I've got an NSTextView, inside an NSScrollView, and I want to scroll it to exactly where it used to be after repopulated the NSTextView with new data. So far, I've tried variations on the code below, but it never gets it quite right.

What I need is a setDocumentVisibleRect method, but there isn't one.

NSRect oldVisibleRect = [[[self scrollView] contentView] documentVisibleRect];

[Code to repopulate data]

[[[self scrollView] contentView] scrollToPoint:newPoint];

Any ideas?

+2  A: 

You'll need to be more specific - what about this isn't "quite right"?

-[NSView scrollRectToVisible:]

Scrolls the receiver’s closest ancestor NSClipView object the minimum distance needed so a specified region of the receiver becomes visible in the clip view.

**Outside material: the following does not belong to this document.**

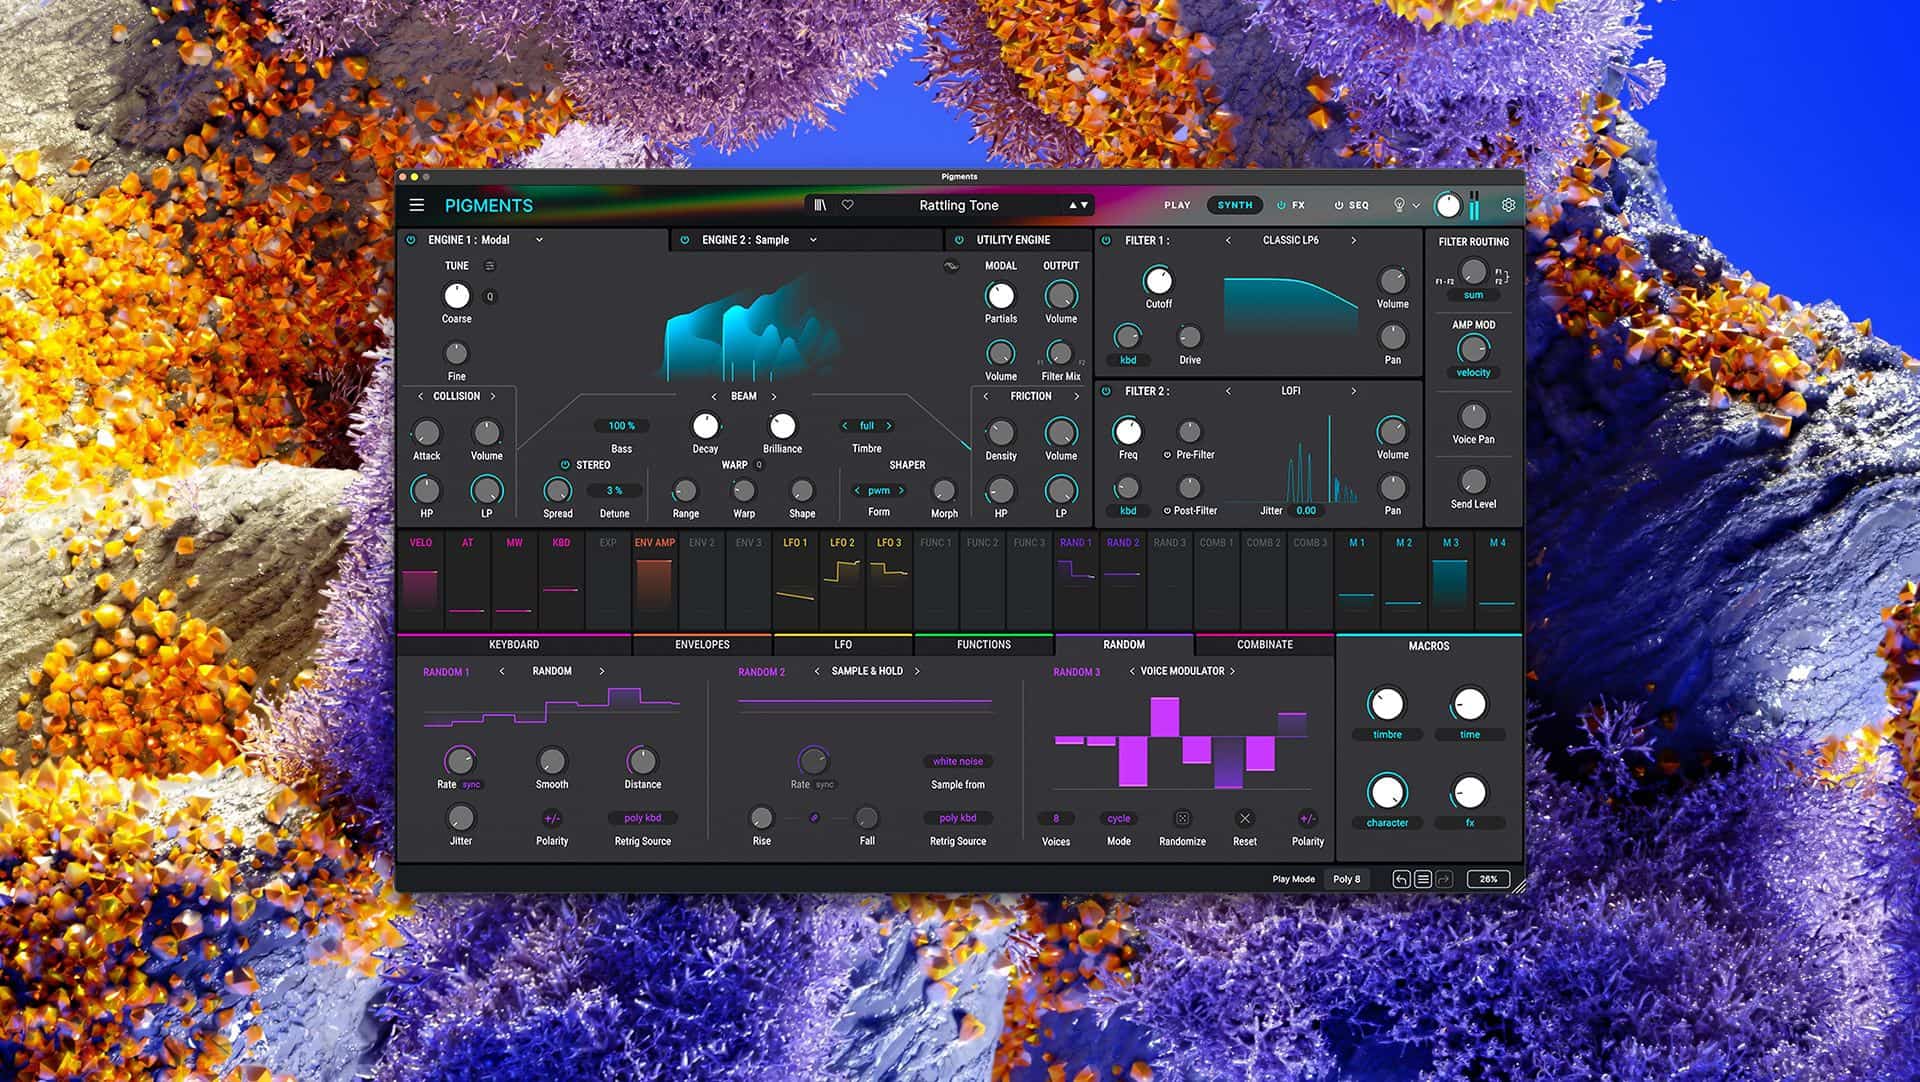The width and height of the screenshot is (1920, 1082).
Task: Open the preset library browser icon
Action: coord(820,205)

NSTextView is a subclass of NSView (though you should always consider whether a given view has flipped coordinates...), so you can use -scrollRectToVisible:

Also, unless your text view content changes are pretty much exactly the same as before, the old visible rect isn't going to be quite the same, so I wouldn't expect it to behave perfectly. If you're only applying attributes (like syntax highlighting) to the text, there'd be no need to do anything to the text view (the text storage or container) that should require a complete reload (and re-scroll). I guess it boils down to "what exactly are you trying to do?"

Joshua Nozzi
Hi, managed to solve the problem by making all changes directly to NSTextStorage, and never interacting with the NSTextView directly.
MT
Most changes involving AppKit standard attributes can cause glyph placement to change. Consider converting the font to bold, for example: This can cause the line to break earlier, which in turn can cause the paragraph to break later, which would shift all subsequent paragraphs downward.